**STATED TASK**
Rewrite the part of the listing below that opens with the line containing "Viewport: 589px width, 553px" and closes with the line containing "click(241, 293)" as a Markdown table with the columns Row and Listing line, one numbered row per line, skipping blank lines. Leave the pictures out.

══ RAW RECORDS

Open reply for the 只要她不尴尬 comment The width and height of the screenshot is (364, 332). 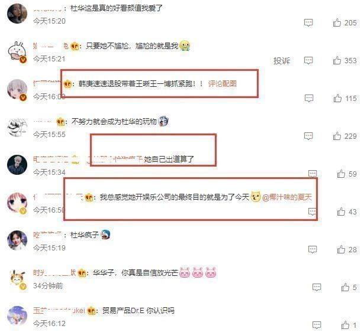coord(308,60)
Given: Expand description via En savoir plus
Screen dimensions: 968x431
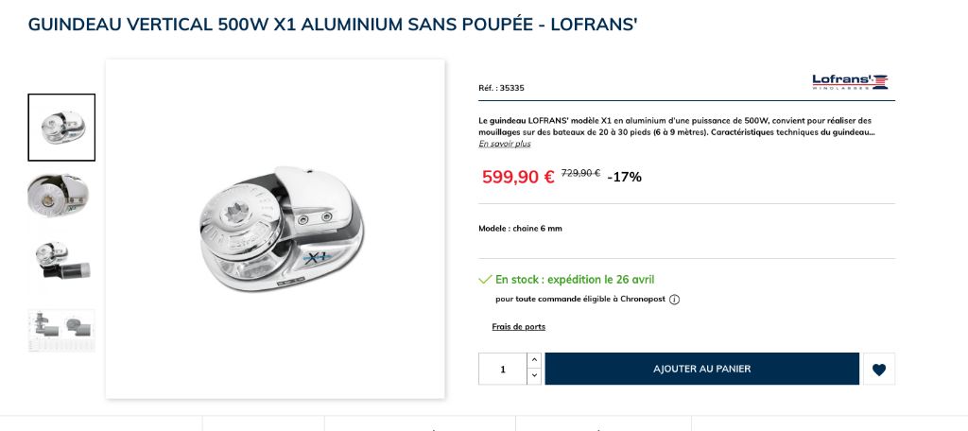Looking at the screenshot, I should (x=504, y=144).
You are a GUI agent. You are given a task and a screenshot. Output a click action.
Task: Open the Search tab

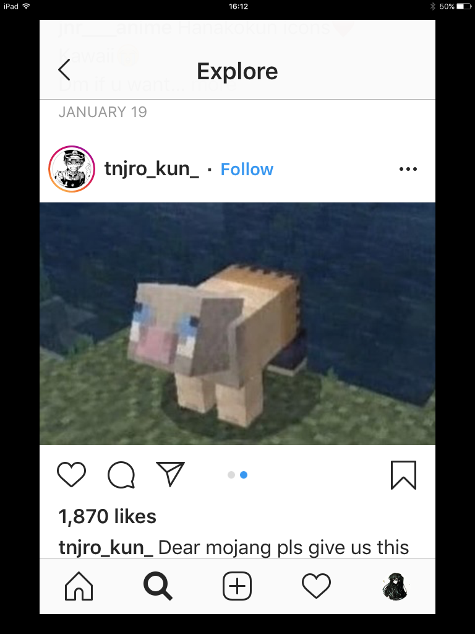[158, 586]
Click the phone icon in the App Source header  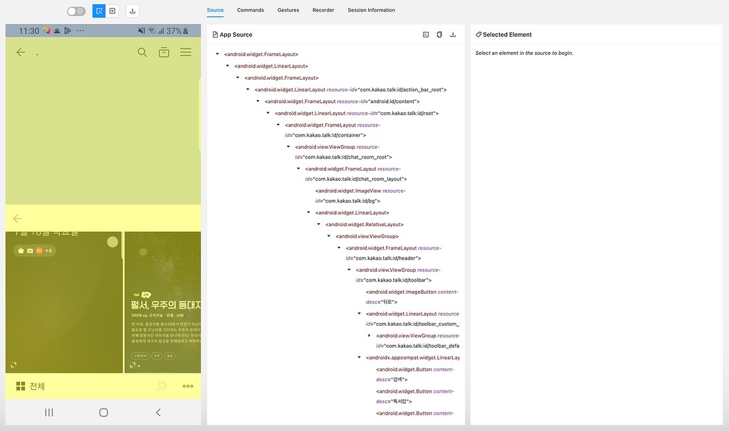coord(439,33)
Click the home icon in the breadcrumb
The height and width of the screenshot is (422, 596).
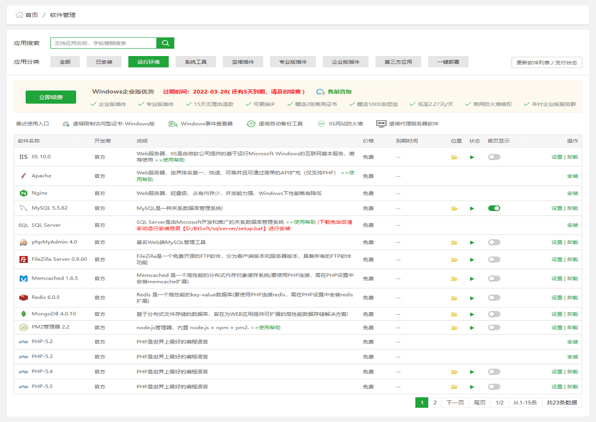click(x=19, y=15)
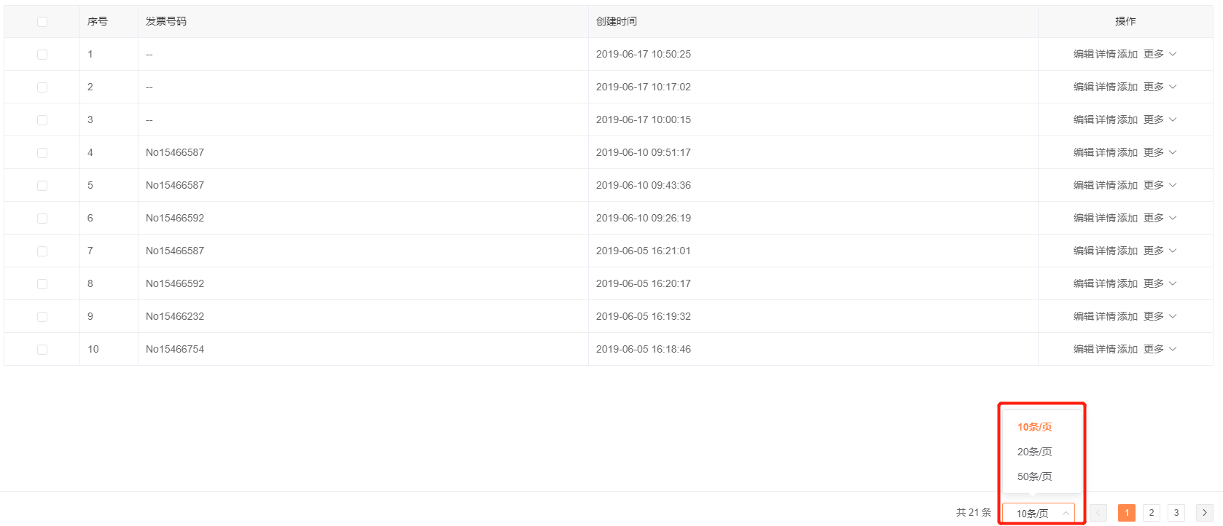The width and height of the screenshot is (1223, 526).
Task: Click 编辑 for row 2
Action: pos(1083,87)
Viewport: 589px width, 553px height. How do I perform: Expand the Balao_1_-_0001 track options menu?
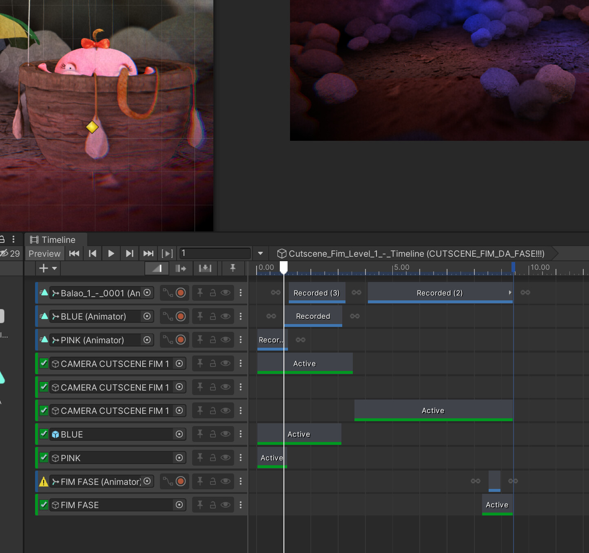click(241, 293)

════
══ RAW RECORDS

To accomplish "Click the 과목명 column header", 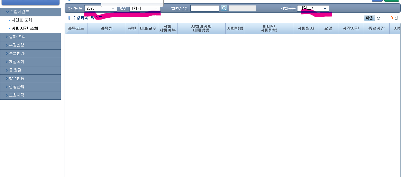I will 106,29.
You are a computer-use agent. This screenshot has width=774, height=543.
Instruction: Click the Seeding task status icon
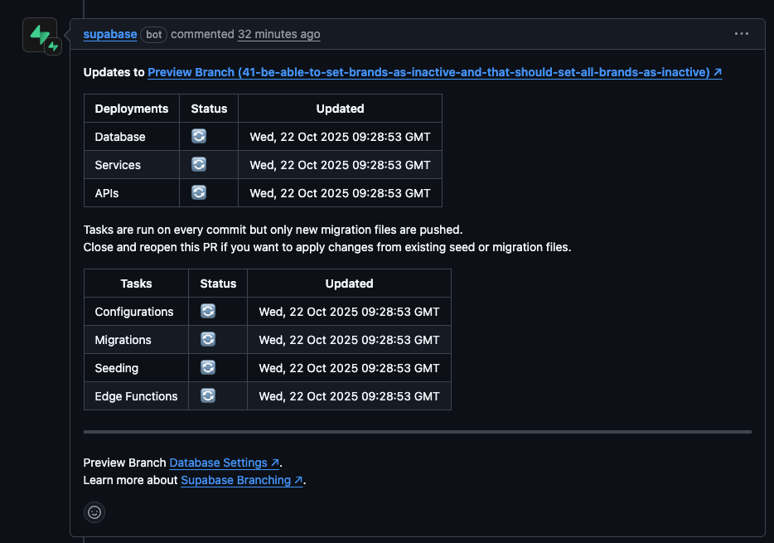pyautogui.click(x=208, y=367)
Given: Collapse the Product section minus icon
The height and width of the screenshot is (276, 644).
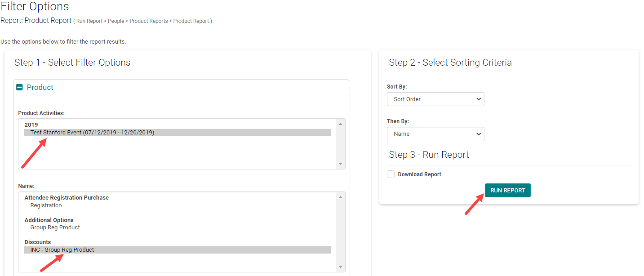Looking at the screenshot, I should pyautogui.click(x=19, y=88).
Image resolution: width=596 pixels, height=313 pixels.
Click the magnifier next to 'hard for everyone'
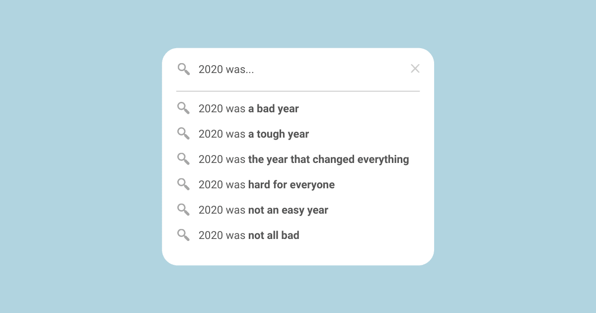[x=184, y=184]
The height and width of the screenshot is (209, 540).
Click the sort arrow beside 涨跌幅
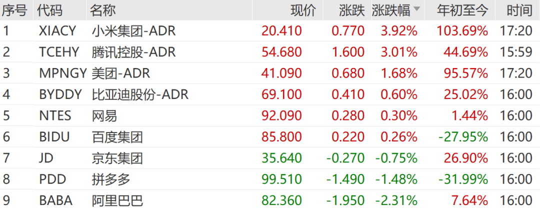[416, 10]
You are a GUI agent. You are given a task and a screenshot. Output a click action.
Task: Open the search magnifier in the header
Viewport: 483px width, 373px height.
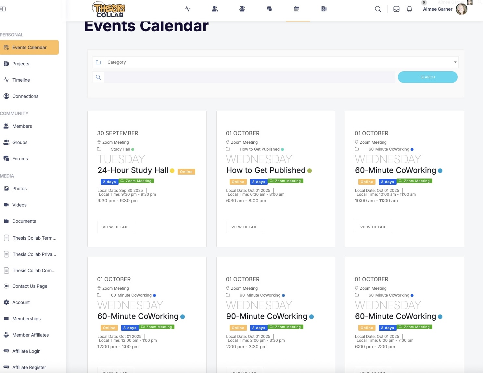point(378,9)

════

**WORKED ANSWER**
| Row | Listing line |
|---|---|
| 1 | Viewport: 589px width, 553px height. How do I perform: Expand the Balao_1_-_0001 track options menu? |
| 2 | click(241, 293) |